Duits rooms-katholiek priester (1623-1685)

Albert (of Albrecht) Sigismund van Beieren (München, 5 augustus 1623 - Freising, 4 november 1685) was prins-bisschop van Freising en prins-bisschop van Regensburg.

Albert Sigismund van Beieren

Albert was het jongste kind van Albrecht VI, hertog in Beieren, en Mechtilde van Leuchtenberg, laatste landgravin van Leuchtenberg. Hij was dus een telg van het Huis Wittelsbach en was een pion in de expansiepolitiek van zijn nonkel, Maximiliaan I, hertog en keurvorst van Beieren.

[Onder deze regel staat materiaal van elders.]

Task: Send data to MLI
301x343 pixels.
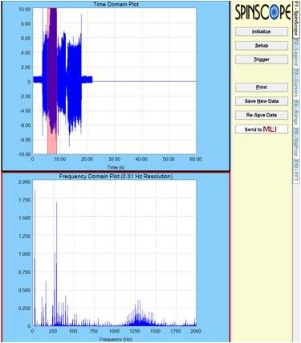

Als jongeman werd hij kanunnik in Augsburg, Salzburg, Konstanz en werd hij lekenabt van de abdij Altötting, hertogelijke begraafplaats van het Huis Wittelsbach. In 1640 werd hij hulpbisschop van het prinsbisdom Freising[1], een machtig prinsbisdom van het Heilige Roomse Rijk grenzend aan het hertogdom Beieren. Hij werd prins-bisschop van Freising in 1651[2], zonder priester te zijn. Hij liet barokke verfraaiingen uitvoeren in Freising. Op aansturen van zijn nonkel Maximiliaan I, werd hij bovendien prins-bisschop van Regensburg in 1668. Beide prinsbisdommen bestuurde hij tot zijn dood in 1685.

Zijn hart werd bijgezet, zoals van velen uit het Huis Wittelsbach, in de Genadekapel van Altötting.

In de beide bisdommen werd hij opgevolgd door zijn achterneef, Jozef Clemens van Beieren.